About this exercise - Write down, unchanged, the entries from the first line through the line holding "The height and width of the screenshot is (212, 329).". Include no other line.

Information -
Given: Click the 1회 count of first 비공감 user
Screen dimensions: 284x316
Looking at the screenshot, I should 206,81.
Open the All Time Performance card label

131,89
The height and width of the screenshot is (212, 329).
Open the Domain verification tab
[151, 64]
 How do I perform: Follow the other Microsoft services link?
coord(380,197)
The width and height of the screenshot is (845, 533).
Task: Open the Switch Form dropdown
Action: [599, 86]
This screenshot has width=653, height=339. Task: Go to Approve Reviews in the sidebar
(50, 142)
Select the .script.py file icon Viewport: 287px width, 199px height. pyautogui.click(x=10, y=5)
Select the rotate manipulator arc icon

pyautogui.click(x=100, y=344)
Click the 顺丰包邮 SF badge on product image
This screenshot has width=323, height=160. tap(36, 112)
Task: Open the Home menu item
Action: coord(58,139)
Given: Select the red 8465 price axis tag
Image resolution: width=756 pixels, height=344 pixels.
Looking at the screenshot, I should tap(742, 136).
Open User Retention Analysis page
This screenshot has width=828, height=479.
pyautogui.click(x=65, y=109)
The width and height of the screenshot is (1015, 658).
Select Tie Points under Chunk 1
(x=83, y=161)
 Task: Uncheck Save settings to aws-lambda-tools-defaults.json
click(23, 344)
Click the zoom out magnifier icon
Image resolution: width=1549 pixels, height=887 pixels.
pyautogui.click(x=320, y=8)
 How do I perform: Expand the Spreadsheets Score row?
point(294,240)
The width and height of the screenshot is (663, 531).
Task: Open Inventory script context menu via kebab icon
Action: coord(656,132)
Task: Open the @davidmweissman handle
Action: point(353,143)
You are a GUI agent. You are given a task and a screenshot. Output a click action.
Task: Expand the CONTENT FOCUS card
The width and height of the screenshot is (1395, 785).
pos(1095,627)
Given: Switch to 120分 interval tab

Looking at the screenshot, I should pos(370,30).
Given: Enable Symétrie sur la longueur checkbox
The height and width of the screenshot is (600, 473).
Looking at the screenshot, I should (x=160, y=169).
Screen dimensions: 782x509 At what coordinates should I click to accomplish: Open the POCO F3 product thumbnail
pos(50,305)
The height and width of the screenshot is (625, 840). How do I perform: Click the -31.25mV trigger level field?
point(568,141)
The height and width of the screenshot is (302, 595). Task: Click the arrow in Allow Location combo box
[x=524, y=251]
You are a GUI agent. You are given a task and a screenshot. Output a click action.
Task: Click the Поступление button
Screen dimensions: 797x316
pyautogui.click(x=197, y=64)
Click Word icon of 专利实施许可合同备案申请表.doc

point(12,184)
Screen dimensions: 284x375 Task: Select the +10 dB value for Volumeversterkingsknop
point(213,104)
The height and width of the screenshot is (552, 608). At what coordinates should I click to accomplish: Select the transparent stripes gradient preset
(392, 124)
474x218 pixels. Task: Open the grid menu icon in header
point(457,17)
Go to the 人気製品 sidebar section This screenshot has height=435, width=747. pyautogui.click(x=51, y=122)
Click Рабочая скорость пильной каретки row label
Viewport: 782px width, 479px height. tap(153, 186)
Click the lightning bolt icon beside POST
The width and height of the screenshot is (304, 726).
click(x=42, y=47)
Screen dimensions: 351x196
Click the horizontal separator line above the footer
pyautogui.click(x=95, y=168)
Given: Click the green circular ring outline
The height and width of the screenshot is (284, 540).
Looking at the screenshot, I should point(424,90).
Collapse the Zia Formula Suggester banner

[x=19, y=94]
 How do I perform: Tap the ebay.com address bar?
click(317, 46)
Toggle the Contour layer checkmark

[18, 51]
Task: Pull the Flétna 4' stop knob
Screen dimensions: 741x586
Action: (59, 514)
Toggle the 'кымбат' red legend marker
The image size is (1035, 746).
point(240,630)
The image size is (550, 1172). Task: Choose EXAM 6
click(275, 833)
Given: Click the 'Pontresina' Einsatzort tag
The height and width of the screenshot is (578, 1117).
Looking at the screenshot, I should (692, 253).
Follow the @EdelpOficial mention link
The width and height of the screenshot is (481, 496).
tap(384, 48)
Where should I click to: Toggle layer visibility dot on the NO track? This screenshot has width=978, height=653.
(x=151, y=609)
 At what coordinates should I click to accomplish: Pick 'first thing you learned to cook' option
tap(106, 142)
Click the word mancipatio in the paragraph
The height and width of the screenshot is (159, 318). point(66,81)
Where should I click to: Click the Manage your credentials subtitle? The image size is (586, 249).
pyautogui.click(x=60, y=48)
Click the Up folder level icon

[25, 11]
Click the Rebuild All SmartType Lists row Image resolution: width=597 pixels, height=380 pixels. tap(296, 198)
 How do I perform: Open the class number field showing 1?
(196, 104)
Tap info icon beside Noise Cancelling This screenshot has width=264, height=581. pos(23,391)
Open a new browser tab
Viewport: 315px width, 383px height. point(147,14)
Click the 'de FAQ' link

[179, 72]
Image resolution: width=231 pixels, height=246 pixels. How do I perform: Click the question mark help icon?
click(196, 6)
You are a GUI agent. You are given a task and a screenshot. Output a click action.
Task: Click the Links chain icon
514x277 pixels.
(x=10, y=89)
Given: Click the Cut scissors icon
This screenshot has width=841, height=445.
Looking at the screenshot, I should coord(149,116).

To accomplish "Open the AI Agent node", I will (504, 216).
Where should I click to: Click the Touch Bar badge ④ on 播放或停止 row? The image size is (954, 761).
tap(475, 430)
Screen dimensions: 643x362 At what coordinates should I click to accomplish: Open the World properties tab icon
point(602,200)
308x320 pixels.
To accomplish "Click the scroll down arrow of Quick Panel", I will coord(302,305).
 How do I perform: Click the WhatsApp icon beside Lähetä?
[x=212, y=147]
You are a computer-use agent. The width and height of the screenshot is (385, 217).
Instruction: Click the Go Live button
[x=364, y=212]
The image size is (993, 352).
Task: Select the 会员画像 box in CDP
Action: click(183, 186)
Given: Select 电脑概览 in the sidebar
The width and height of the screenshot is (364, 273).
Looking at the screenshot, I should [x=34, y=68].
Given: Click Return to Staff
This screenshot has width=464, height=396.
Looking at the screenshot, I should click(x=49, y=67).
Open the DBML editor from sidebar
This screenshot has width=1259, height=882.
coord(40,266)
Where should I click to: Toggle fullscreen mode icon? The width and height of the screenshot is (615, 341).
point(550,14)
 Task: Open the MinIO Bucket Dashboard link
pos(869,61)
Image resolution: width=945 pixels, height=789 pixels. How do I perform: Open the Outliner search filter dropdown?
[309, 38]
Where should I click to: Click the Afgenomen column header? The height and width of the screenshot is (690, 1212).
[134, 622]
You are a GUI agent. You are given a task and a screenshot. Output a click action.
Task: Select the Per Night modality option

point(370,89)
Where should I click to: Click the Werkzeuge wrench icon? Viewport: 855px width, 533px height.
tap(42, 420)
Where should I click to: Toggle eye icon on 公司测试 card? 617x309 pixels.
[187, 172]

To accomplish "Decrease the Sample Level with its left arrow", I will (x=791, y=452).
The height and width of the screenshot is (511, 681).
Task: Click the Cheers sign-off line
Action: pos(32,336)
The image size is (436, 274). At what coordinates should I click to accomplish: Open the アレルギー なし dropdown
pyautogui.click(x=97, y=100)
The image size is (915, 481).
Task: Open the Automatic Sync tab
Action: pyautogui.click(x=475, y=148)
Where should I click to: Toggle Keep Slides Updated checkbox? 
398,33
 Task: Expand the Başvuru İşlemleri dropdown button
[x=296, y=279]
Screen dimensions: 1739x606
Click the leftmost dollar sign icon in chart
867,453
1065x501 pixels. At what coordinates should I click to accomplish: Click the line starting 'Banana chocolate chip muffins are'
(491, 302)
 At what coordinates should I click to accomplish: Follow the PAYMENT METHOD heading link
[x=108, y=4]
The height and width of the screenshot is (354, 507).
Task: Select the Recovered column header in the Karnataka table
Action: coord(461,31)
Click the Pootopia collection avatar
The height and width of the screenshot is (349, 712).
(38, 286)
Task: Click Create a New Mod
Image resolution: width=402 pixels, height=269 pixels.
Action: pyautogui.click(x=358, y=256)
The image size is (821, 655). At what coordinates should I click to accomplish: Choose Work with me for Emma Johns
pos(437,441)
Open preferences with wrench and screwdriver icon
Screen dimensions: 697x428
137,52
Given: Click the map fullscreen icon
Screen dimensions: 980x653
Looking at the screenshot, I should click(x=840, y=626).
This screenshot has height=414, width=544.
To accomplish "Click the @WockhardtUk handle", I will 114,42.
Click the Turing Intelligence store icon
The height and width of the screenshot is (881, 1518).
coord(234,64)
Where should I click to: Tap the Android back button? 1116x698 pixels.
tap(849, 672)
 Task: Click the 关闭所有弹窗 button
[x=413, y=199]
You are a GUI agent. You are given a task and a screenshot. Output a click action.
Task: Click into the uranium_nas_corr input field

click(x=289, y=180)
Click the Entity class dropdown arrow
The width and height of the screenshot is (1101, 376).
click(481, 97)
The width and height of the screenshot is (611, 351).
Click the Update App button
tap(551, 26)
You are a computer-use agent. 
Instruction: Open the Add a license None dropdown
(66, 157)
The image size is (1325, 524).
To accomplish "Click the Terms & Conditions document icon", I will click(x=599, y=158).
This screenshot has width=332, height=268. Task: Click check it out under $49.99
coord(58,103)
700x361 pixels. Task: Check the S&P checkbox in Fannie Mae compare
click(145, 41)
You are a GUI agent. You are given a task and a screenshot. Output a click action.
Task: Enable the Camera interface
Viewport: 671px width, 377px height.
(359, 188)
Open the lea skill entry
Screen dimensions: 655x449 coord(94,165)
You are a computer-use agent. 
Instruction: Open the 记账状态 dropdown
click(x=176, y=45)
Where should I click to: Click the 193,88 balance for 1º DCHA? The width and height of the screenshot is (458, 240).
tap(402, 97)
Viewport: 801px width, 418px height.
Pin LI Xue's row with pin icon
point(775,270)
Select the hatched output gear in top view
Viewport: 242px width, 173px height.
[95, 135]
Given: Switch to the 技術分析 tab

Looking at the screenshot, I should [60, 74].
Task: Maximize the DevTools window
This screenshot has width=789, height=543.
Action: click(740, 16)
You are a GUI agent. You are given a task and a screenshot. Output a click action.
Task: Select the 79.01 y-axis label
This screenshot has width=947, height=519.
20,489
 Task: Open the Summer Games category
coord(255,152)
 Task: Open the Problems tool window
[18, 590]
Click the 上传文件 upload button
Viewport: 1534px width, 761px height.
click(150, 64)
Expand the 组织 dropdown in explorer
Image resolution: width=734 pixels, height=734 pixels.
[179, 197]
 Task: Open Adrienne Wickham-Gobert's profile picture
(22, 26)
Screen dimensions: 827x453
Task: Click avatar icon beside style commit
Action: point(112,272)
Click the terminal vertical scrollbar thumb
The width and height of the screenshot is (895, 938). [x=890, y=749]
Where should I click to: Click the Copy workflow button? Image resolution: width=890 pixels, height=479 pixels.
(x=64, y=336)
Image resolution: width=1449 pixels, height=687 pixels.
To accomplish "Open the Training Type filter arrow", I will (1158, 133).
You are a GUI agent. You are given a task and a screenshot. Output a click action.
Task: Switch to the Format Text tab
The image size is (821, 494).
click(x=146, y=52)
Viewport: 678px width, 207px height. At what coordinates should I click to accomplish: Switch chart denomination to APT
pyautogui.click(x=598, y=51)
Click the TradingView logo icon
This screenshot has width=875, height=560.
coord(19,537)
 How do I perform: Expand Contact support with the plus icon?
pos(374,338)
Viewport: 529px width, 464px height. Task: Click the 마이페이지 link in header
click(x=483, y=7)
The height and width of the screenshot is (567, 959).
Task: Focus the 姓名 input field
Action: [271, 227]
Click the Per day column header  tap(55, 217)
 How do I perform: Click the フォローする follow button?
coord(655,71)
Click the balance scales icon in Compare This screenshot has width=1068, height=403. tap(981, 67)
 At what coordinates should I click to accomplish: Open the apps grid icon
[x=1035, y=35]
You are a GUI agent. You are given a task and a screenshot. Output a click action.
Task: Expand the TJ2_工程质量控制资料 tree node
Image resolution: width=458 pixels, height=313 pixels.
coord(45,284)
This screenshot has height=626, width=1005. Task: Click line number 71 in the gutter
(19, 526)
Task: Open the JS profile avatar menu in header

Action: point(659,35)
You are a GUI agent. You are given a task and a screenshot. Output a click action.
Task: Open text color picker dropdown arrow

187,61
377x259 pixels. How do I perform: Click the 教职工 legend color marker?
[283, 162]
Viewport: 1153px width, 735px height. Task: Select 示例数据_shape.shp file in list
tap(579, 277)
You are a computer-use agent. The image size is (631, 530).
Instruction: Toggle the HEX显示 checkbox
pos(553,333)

Written answer -
Given: Click the 1회 count of first 비공감 user
Screen dimensions: 284x316
Looking at the screenshot, I should 206,81.
Open the All Time Performance card label

131,89
The height and width of the screenshot is (212, 329).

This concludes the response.